Segment Start: Materials provided

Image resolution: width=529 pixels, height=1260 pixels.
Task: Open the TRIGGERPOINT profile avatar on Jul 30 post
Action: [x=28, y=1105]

Segment End: Materials provided
Segment Start: Materials provided

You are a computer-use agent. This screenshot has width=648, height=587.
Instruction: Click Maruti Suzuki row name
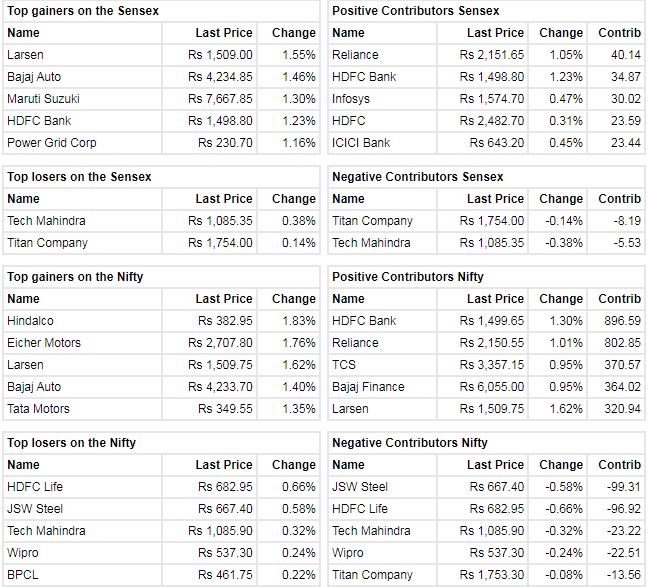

Segment End: Materials provided
Segment Start: Materials provided

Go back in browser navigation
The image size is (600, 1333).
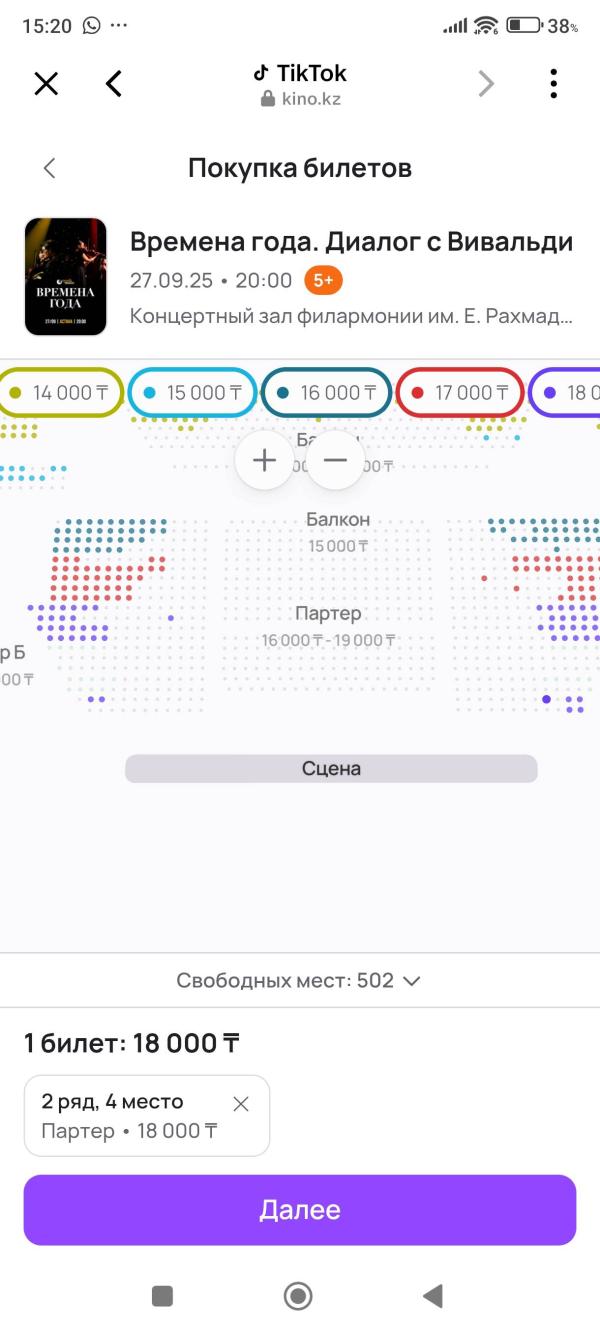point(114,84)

Segment End: Materials provided

» Requirement
Produce a word-for-word copy of everything above from the line holding "You are a computer-use" down to the line holding "Instruction: Click Maruti Suzuki row name", with both of those lines kept.

» Solved problem
You are a computer-use agent. This screenshot has width=648, height=587.
Instruction: Click Maruti Suzuki row name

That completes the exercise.